Start of Records shown

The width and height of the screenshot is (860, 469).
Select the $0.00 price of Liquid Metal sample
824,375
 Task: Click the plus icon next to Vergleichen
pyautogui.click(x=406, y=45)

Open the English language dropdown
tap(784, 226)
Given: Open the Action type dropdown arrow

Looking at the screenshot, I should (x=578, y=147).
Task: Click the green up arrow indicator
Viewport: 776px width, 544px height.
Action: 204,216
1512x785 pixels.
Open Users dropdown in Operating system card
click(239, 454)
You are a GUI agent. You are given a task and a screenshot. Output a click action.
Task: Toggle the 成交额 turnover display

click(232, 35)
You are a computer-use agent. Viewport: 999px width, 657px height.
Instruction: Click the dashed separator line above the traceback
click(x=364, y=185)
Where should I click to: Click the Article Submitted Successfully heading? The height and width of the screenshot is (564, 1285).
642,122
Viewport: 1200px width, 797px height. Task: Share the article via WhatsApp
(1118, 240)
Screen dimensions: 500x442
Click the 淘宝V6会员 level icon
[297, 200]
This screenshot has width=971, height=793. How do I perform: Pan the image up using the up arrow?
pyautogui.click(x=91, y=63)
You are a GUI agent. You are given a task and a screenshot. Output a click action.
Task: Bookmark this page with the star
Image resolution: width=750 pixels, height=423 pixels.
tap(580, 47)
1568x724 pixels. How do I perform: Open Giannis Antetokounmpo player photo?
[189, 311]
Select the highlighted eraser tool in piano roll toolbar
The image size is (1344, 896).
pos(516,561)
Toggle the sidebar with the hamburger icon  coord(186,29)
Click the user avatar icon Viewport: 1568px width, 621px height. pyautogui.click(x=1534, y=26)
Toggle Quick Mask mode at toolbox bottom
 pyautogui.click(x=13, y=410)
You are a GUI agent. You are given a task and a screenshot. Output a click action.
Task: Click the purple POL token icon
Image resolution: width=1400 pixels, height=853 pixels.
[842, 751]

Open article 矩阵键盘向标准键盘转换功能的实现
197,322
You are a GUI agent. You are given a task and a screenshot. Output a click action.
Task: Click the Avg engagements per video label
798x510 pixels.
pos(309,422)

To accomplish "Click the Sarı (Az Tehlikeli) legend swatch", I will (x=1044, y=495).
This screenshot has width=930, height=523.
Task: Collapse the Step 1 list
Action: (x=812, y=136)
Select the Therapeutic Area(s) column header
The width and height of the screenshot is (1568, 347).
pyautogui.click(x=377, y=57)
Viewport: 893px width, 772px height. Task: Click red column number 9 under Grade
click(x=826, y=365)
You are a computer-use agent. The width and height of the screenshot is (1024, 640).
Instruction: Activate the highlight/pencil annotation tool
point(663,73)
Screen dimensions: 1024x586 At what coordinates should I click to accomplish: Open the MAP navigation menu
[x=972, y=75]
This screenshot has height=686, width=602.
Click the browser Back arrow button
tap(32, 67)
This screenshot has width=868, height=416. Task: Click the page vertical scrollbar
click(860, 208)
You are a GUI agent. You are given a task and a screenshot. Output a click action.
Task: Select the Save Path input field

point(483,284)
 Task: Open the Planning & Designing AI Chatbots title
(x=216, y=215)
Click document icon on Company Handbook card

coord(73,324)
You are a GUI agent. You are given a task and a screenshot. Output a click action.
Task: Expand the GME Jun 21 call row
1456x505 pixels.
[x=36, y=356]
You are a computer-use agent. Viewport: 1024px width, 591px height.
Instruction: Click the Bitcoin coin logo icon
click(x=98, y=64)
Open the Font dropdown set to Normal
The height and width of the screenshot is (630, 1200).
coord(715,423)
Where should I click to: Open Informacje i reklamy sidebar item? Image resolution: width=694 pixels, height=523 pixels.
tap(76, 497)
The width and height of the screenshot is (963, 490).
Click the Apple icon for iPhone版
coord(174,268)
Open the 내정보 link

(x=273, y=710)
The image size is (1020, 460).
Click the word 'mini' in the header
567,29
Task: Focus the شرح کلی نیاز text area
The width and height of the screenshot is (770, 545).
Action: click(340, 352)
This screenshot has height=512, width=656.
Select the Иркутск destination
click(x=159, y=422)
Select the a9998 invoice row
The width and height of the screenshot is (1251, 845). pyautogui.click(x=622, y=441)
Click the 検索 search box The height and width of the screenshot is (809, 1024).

End of Records shown

# Task instructions
The records above must be repeated exactly, in their entirety.

# Result
The width and height of the screenshot is (860, 469).
Select the $0.00 price of Liquid Metal sample
824,375
 Task: Click the plus icon next to Vergleichen
pyautogui.click(x=406, y=45)

Open the English language dropdown
tap(784, 226)
Given: Open the Action type dropdown arrow

Looking at the screenshot, I should (x=578, y=147).
Task: Click the green up arrow indicator
Viewport: 776px width, 544px height.
Action: 204,216
1512x785 pixels.
Open Users dropdown in Operating system card
click(239, 454)
You are a GUI agent. You are given a task and a screenshot. Output a click action.
Task: Toggle the 成交额 turnover display

click(232, 35)
You are a computer-use agent. Viewport: 999px width, 657px height.
Instruction: Click the dashed separator line above the traceback
click(x=364, y=185)
Where should I click to: Click the Article Submitted Successfully heading? The height and width of the screenshot is (564, 1285).
642,122
Viewport: 1200px width, 797px height. Task: Share the article via WhatsApp
(1118, 240)
Screen dimensions: 500x442
Click the 淘宝V6会员 level icon
[297, 200]
This screenshot has width=971, height=793. How do I perform: Pan the image up using the up arrow?
pyautogui.click(x=91, y=63)
You are a GUI agent. You are given a task and a screenshot. Output a click action.
Task: Bookmark this page with the star
Image resolution: width=750 pixels, height=423 pixels.
tap(580, 47)
1568x724 pixels. How do I perform: Open Giannis Antetokounmpo player photo?
[189, 311]
Select the highlighted eraser tool in piano roll toolbar
The image size is (1344, 896).
pos(516,561)
Toggle the sidebar with the hamburger icon  coord(186,29)
Click the user avatar icon Viewport: 1568px width, 621px height. pyautogui.click(x=1534, y=26)
Toggle Quick Mask mode at toolbox bottom
 pyautogui.click(x=13, y=410)
You are a GUI agent. You are given a task and a screenshot. Output a click action.
Task: Click the purple POL token icon
Image resolution: width=1400 pixels, height=853 pixels.
[842, 751]

Open article 矩阵键盘向标准键盘转换功能的实现
197,322
You are a GUI agent. You are given a task and a screenshot. Output a click action.
Task: Click the Avg engagements per video label
798x510 pixels.
pos(309,422)

To accomplish "Click the Sarı (Az Tehlikeli) legend swatch", I will (x=1044, y=495).
This screenshot has width=930, height=523.
Task: Collapse the Step 1 list
Action: (x=812, y=136)
Select the Therapeutic Area(s) column header
The width and height of the screenshot is (1568, 347).
pyautogui.click(x=377, y=57)
Viewport: 893px width, 772px height. Task: Click red column number 9 under Grade
click(x=826, y=365)
You are a computer-use agent. The width and height of the screenshot is (1024, 640).
Instruction: Activate the highlight/pencil annotation tool
point(663,73)
Screen dimensions: 1024x586 At what coordinates should I click to accomplish: Open the MAP navigation menu
[x=972, y=75]
This screenshot has height=686, width=602.
Click the browser Back arrow button
tap(32, 67)
This screenshot has width=868, height=416. Task: Click the page vertical scrollbar
click(860, 208)
You are a GUI agent. You are given a task and a screenshot. Output a click action.
Task: Select the Save Path input field

point(483,284)
 Task: Open the Planning & Designing AI Chatbots title
(x=216, y=215)
Click document icon on Company Handbook card

coord(73,324)
You are a GUI agent. You are given a task and a screenshot. Output a click action.
Task: Expand the GME Jun 21 call row
1456x505 pixels.
[x=36, y=356]
You are a computer-use agent. Viewport: 1024px width, 591px height.
Instruction: Click the Bitcoin coin logo icon
click(x=98, y=64)
Open the Font dropdown set to Normal
The height and width of the screenshot is (630, 1200).
coord(715,423)
Where should I click to: Open Informacje i reklamy sidebar item? Image resolution: width=694 pixels, height=523 pixels.
tap(76, 497)
The width and height of the screenshot is (963, 490).
Click the Apple icon for iPhone版
coord(174,268)
Open the 내정보 link

(x=273, y=710)
The image size is (1020, 460).
Click the word 'mini' in the header
567,29
Task: Focus the شرح کلی نیاز text area
The width and height of the screenshot is (770, 545).
Action: click(340, 352)
This screenshot has height=512, width=656.
Select the Иркутск destination
click(x=159, y=422)
Select the a9998 invoice row
The width and height of the screenshot is (1251, 845). pyautogui.click(x=622, y=441)
Click the 検索 search box The height and width of the screenshot is (809, 1024).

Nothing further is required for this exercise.